TRIBUNAL DE JUSTIÇA DO ESTADO - RN
HABEAS CORPUS
PAI QUE PERMITE AO FILHO MENOR DIRIGIR VEÍCULO — QUANDO NÃO SE CARACTERIZA
- Recurso
- —
- Tribunal
Resumo do acórdão
- O Des. EUCLIDES CUSTÓDIO DA SILVEIRA giza que "se a nova causa, relativamente, por si só ocasiona o evento, excluída estará a eficiência causal da primeira" (Direito Penal - Crimes Contra a Pessoa, 2ª ed., pág. 72).
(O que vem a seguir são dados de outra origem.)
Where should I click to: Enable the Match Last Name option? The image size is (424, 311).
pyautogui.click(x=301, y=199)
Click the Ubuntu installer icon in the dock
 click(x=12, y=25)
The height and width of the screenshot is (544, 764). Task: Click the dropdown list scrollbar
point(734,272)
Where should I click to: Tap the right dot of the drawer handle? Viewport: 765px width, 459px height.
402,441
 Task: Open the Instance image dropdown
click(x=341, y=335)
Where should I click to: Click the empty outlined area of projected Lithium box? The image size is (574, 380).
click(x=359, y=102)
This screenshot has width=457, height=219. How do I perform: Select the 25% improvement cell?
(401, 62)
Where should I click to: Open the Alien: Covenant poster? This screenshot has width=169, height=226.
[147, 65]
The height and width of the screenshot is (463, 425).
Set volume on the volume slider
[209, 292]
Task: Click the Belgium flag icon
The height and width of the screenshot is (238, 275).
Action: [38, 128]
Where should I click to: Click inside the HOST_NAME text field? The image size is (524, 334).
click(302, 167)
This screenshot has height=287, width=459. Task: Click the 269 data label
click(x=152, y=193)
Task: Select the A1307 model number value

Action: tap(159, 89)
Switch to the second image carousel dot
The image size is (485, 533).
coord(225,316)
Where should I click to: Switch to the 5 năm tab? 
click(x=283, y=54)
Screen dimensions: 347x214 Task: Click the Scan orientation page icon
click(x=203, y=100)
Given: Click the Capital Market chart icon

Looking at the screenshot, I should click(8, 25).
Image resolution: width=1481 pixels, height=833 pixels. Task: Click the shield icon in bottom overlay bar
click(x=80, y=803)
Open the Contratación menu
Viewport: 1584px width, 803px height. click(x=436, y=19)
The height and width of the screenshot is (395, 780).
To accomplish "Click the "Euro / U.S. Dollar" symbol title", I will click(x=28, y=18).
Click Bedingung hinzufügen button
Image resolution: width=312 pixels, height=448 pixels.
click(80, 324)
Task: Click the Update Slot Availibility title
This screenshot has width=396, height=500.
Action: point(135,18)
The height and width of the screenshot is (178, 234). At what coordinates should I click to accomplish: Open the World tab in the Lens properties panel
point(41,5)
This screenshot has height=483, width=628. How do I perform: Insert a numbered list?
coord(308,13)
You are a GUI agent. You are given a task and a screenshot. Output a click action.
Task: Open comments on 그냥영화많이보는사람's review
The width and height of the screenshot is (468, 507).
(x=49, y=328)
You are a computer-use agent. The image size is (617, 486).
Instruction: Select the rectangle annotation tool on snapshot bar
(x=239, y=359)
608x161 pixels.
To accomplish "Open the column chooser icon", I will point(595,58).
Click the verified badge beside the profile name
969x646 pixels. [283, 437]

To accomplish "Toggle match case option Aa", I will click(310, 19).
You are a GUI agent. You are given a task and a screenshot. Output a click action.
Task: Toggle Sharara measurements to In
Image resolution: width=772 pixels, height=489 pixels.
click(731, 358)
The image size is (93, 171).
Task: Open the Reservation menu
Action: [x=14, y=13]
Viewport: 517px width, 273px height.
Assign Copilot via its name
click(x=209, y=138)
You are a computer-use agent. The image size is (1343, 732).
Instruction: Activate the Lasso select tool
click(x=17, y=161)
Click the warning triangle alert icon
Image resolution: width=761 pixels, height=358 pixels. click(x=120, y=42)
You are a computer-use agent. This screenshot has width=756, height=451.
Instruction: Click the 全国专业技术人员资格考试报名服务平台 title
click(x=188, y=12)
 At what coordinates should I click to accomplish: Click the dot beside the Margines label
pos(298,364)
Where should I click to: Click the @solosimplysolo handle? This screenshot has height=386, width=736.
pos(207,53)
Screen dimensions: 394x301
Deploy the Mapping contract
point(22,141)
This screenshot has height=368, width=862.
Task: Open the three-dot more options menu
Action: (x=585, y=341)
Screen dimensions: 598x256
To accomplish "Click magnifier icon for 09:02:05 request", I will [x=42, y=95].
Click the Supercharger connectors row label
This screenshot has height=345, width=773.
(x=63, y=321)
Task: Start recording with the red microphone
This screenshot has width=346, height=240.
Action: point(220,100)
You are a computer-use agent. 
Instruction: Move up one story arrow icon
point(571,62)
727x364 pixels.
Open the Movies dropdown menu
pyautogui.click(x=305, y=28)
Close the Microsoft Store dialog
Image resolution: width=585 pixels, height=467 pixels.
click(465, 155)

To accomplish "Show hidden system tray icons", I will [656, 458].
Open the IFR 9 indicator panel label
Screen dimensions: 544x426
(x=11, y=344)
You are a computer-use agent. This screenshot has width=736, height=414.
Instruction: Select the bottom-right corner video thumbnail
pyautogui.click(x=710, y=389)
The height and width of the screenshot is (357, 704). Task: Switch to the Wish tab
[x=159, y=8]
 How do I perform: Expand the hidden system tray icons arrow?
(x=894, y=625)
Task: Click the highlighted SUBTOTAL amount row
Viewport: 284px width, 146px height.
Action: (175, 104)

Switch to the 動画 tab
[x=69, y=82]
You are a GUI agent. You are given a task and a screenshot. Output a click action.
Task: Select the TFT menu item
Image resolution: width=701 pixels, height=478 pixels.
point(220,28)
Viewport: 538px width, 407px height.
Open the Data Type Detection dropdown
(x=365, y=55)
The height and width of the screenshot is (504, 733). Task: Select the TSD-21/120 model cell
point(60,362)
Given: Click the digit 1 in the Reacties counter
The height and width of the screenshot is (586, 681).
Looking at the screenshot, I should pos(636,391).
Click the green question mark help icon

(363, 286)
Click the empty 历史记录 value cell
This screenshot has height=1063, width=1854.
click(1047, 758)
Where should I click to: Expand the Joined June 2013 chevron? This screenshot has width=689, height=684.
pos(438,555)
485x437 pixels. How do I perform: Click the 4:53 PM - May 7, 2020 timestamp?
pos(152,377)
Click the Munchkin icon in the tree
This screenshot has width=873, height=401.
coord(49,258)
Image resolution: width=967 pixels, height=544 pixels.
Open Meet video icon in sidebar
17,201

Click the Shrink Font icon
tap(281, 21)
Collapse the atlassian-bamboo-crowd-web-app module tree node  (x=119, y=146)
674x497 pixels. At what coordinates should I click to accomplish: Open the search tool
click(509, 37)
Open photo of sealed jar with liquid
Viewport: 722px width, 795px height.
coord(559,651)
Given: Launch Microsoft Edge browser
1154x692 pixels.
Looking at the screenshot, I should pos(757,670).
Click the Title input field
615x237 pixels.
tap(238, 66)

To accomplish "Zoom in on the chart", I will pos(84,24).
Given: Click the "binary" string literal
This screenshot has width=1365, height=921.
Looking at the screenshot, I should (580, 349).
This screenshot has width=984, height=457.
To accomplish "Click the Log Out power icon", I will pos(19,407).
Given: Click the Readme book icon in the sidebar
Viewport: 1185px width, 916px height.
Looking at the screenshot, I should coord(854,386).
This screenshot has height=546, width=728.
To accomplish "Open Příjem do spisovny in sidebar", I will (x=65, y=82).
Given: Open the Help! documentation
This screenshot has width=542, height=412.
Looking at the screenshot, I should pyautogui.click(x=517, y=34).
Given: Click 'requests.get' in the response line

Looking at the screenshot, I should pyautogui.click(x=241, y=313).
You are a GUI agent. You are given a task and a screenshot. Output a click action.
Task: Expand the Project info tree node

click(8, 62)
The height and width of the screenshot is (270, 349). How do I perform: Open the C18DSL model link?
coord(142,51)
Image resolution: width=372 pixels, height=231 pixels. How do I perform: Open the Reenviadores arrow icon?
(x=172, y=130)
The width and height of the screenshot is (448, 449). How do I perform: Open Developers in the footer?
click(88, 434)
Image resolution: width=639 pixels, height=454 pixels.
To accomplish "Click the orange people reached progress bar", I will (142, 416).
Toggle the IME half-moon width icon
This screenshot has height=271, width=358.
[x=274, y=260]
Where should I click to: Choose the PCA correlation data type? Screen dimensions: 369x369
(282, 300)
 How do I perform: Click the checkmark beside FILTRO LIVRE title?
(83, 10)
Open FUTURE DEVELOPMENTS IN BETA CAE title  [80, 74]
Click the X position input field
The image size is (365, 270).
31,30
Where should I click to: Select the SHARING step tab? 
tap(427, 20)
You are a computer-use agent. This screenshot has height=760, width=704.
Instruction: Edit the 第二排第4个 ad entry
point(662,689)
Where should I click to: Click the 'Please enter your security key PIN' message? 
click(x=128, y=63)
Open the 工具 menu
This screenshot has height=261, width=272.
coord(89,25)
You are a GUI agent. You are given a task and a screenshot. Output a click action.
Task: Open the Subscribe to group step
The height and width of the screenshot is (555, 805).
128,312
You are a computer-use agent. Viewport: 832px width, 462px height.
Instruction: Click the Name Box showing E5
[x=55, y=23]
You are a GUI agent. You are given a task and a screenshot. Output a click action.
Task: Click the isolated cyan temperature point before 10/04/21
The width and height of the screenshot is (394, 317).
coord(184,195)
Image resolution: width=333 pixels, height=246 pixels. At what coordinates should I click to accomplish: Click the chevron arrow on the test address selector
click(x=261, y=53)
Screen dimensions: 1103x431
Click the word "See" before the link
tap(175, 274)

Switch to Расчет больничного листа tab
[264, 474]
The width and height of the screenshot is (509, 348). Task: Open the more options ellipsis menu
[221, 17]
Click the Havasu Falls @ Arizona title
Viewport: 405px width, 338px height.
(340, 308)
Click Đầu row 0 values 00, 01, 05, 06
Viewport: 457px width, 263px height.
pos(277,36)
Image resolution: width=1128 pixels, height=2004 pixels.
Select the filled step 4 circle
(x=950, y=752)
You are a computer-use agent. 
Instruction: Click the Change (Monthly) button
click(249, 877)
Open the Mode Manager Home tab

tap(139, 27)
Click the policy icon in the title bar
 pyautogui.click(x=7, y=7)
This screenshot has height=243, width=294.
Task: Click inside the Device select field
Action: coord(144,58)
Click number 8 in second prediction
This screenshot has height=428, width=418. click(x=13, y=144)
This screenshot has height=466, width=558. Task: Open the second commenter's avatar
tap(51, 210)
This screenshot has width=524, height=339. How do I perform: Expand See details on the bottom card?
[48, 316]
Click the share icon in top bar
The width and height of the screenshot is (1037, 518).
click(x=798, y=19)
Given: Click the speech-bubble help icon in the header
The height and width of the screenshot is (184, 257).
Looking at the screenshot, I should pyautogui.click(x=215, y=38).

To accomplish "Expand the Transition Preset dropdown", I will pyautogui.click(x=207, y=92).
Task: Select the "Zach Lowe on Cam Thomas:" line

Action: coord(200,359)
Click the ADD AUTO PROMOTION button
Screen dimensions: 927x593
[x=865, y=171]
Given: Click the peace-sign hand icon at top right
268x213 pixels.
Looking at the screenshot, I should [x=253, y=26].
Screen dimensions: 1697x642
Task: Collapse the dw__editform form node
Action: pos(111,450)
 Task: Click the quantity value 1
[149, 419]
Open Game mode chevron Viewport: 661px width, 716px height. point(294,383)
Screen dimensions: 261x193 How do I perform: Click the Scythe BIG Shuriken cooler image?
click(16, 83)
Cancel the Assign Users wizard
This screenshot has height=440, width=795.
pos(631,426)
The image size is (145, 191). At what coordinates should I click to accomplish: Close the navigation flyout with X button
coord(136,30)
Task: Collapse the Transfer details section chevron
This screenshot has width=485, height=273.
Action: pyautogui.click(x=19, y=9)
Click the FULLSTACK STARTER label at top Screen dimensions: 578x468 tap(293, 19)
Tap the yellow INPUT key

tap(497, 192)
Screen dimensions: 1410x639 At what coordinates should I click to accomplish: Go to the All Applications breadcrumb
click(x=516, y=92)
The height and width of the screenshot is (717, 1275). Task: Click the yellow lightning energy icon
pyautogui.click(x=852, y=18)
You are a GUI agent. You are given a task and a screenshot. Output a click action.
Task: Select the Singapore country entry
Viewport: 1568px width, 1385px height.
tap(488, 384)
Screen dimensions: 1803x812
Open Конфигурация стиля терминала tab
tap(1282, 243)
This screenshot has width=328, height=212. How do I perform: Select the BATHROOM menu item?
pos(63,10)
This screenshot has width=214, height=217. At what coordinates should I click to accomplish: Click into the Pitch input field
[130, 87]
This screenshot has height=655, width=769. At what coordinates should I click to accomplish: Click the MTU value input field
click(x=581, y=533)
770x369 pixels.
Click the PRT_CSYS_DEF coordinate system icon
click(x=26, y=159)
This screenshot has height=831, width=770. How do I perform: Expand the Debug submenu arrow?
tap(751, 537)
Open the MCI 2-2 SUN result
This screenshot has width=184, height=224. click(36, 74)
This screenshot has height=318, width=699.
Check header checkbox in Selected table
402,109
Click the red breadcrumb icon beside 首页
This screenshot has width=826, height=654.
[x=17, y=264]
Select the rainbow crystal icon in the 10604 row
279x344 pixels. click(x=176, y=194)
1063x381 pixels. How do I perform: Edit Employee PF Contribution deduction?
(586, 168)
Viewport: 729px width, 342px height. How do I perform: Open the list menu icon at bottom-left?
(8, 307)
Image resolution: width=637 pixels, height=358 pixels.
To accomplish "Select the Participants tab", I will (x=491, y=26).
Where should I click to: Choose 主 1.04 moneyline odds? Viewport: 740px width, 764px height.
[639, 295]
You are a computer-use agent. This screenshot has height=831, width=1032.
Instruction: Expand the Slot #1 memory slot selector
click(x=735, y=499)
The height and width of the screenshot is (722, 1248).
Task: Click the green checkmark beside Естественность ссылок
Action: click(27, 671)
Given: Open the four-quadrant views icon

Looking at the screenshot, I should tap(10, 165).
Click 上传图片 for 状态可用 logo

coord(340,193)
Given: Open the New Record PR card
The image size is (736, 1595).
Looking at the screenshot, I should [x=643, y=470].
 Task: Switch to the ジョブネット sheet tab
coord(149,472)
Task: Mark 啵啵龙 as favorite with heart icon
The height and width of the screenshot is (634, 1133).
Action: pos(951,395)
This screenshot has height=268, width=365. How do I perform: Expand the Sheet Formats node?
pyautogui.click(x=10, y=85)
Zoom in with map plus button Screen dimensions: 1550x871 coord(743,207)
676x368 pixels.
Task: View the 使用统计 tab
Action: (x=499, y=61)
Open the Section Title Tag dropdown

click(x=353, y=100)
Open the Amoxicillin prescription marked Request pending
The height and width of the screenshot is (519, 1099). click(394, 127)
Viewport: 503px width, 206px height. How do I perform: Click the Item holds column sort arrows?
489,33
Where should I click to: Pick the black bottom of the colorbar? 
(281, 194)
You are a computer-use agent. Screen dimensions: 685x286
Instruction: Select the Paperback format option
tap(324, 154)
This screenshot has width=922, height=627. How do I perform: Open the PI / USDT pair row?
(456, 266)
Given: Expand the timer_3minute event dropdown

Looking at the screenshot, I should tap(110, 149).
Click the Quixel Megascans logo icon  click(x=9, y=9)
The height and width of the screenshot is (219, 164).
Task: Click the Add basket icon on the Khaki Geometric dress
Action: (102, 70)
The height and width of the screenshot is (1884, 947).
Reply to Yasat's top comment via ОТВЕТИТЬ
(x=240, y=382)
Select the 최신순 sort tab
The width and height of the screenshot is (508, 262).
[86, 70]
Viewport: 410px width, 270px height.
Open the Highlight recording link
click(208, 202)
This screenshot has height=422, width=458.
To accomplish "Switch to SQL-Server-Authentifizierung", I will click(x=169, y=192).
NELSON HUNGRI, por seu turno, igualmente assevera que se "a segunda imprudência não podia ser prevista pelo autor da primeira", não há como imputar-lhe o evento lesivo a título da culpa. (Comentários ao Código Penal, ed. de 1942, v. V, pág. 182). - Finalmente, FREDERICO MARQUES, através e exemplos engendrados, bem elucida a matéria: "Quem está na direção do carro figura, desde logo, como responsável pelo evento, se agiu culposamente. Pode, no entanto, ser causador do desastre também o dono do carro. Se este, p. ex., sabia do mau estado dos freios e, apesar disso, deu ordem a que seu motorista saísse com o veículo, culpa haverá de ambos, na produção do evento, desde que o acidente teve por causa aquele defeito do automóvel. O mesmo se diga do passageiro que manda o motorista imprimir maior velocidade ao carro ocasionando com isso algum atropelamento ou colisão. Mas se uma causa estranha e independente interfere na produção do evento, ao co-autor mais remoto se libera da responsabilidade penal a título de culpa, pois que se quebra a continuidade causal ex vi do art. 11, parágrafo único, do CP. Se o carro p. ex., não está com os freios funcionando bem, mas o desastre se deu porque o motorista, ao manobrar para trás, não verificou, com atenção necessária, se o caminho estava, ou não, desimpedido e por isso atropela um pedestre, culpa alguma pode ser atribuída ao proprietário do carro que o mandou sair apesar de saber da deficiência dos freios". (Tratado de Dire ito Penal, ed. de 1961, v. 4., pág. 255). - Autorizada jurisprudência, seguindo a mesma linha de raciocínio, já proclamou ser "indispensável, ao reconhecimento do crime culposo, não apenas a presença do nexo causal, mas, também, o psicológico, que una o evento a uma conduta negligente, imperita ou imprudente do agente, não presumida ou deduzida, porém provada de maneira induvidosa". (RT 526/385, rel. juiz GERALDO FERRARI). - Por isto, o simples fato de o agente ter entregue o carro de sua propriedade à direção de pessoa não habilitada não importa em culpa in re ipsa (JUTACRIM 69/281, rel. Juiz OCTÁVIO ROGGIERO). Ac. de 09-04-1992 Rev. dos Tribunais - Janeiro de 1993 - Vol. 687 - Pág. 302. NO MESMO SENTIDO: JUTACRIM 57/361, RT 320/561, 347/337, 462/379, 388/276, 470/391. EMFOR 531
Ementa
Para se caracterizar a co-autoria em delito culposo não bastam a ação e o resultado causal naturalístico. Imprescindível algo mais, qual seja o nexo psicológico, sob pena de dar ensejo à intolerável responsabilidade objetiva.